Firefly provides two testing modes: Direct (in-process, no HTTP overhead) and Integration (real HTTP server on a random port).

Direct Mode

TestClient.create builds a test client that dispatches requests through the trie router without starting an HTTP server. Fast and ideal for unit-style tests.

open Firefly
 
let routes =
    Route.start
    |> Route.get "/hello" (fun _ -> task {
        return Response.text "Hello!"
    })
    |> Route.post "/echo" (fun (req: Request) -> task {
        let! body = req.Text()
        return Response.text body
    })
 
let client = TestClient.create routes

Making Requests

// GET
let! response = client |> TestClient.get "/hello"
assert (response.Status = 200)
assert (response.Body = "Hello!")
 
// POST with body
let! response = client |> TestClient.post "/echo" """{"name":"Firefly"}"""
assert (response.Status = 200)
 
// PUT
let! response = client |> TestClient.put "/users/1" """{"name":"Updated"}"""
 
// DELETE
let! response = client |> TestClient.delete "/users/1"

With Configuration

If your routes use middleware or services, pass a config:

let config =
    App.defaults
    |> App.middleware RequestId.middleware
    |> App.services [ Service.instance myService ]
 
let client = TestClient.createWith routes config

Setting Default Headers

let client =
    TestClient.create routes
    |> TestClient.withHeader "Authorization" "Bearer test-token"
    |> TestClient.withHeader "Content-Type" "application/json"

Integration Mode

TestClient.start launches a real Kestrel server on a random available port. Use this for end-to-end tests that need real HTTP behavior (WebSockets, compression, etc.).
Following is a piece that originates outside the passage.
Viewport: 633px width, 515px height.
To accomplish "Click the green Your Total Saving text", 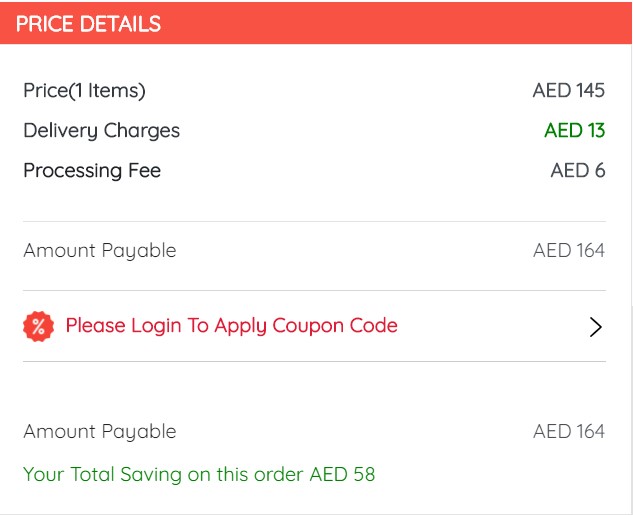I will pyautogui.click(x=165, y=474).
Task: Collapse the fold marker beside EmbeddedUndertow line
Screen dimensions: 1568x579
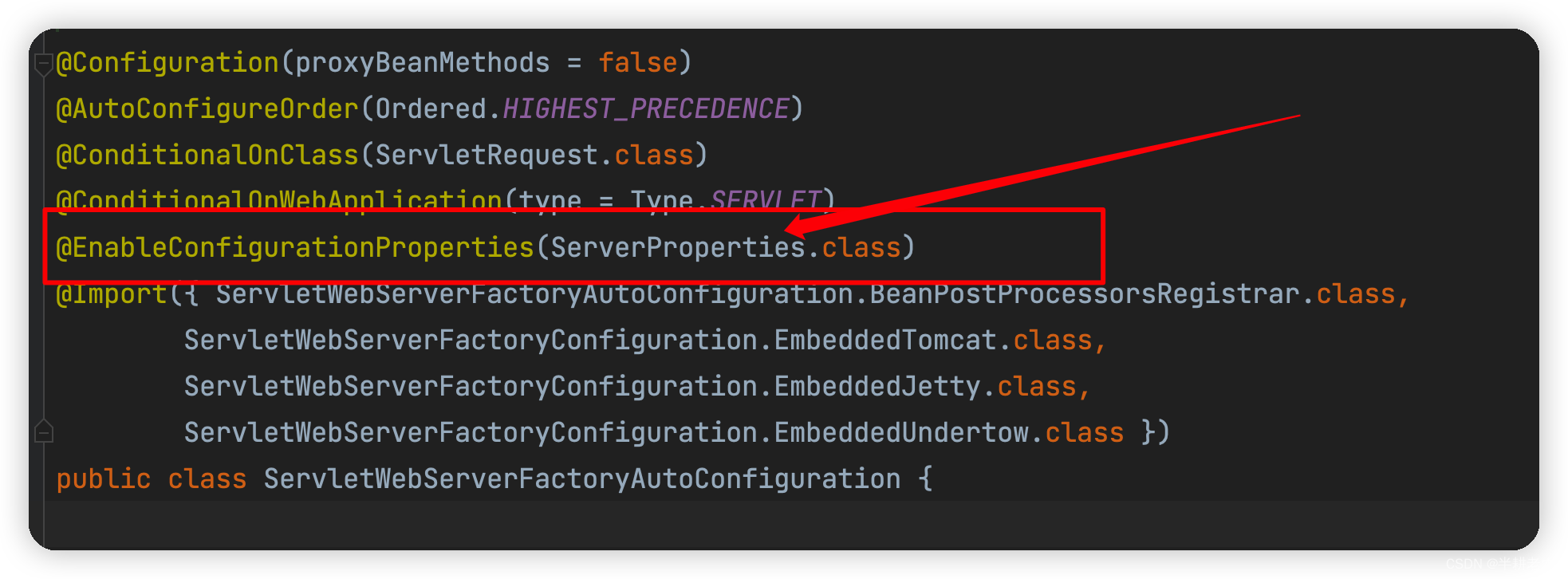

let! client = TestClient.start routes App.defaults
 
// Same API as direct mode
let! response = client |> TestClient.get "/hello"
assert (response.Status = 200)
 
// Clean up when done
do! TestClient.stop client

Integration Test Pattern

open Xunit
 
[<Fact>]
let ``GET /users returns 200`` () = task {
    let routes =
        Route.start
        |> Route.get "/users" (fun _ -> task {
            return Response.json [| {| id = 1; name = "Alice" |} |]
        })
 
    let! client = TestClient.start routes App.defaults
    try
        let! response = client |> TestClient.get "/users"
        Assert.Equal(200, response.Status)
        Assert.Contains("Alice", response.Body)
    finally
        TestClient.stop client |> Async.AwaitTask |> Async.RunSynchronously
}

TestResponse

Both modes return a TestResponse:

type TestResponse = {
    Status: int
    Headers: (string * string) list
    Body: string
}

Check headers:

let! response = client |> TestClient.get "/api/data"
let contentType =
    response.Headers
    |> List.tryFind (fun (k, _) -> k = "Content-Type")
    |> Option.map snd

Testing with JSON

Parse response bodies using System.Text.Json:

open System.Text.Json
 
let! response = client |> TestClient.get "/api/users/1"
let user = JsonSerializer.Deserialize<User>(response.Body)
Assert.Equal("Alice", user.Name)

Testing Middleware

Test that middleware is applied correctly:

[<Fact>]
let ``rate limiter returns 429 after limit`` () = task {
    let routes =
        Route.start
        |> Route.middleware (RateLimit.fixedWindow 2 (TimeSpan.FromMinutes 1.0) (fun _ -> "test"))
        |> Route.get "/api" (fun _ -> task { return Response.ok })
 
    let client = TestClient.createWith routes App.defaults
 
    let! r1 = client |> TestClient.get "/api"
    let! r2 = client |> TestClient.get "/api"
    let! r3 = client |> TestClient.get "/api"
 
    Assert.Equal(200, r1.Status)
    Assert.Equal(200, r2.Status)
    Assert.Equal(429, r3.Status)
}

Direct vs Integration

FeatureDirectIntegration
SpeedVery fastSlower (real TCP)
HTTP fidelitySimulatedReal HTTP
WebSocket testingNoYes
CompressionNoYes
Kestrel featuresNoYes
SetupTestClient.createTestClient.start (async)
CleanupNone neededTestClient.stop

Use Direct mode for most tests. Switch to Integration when you need real HTTP behavior.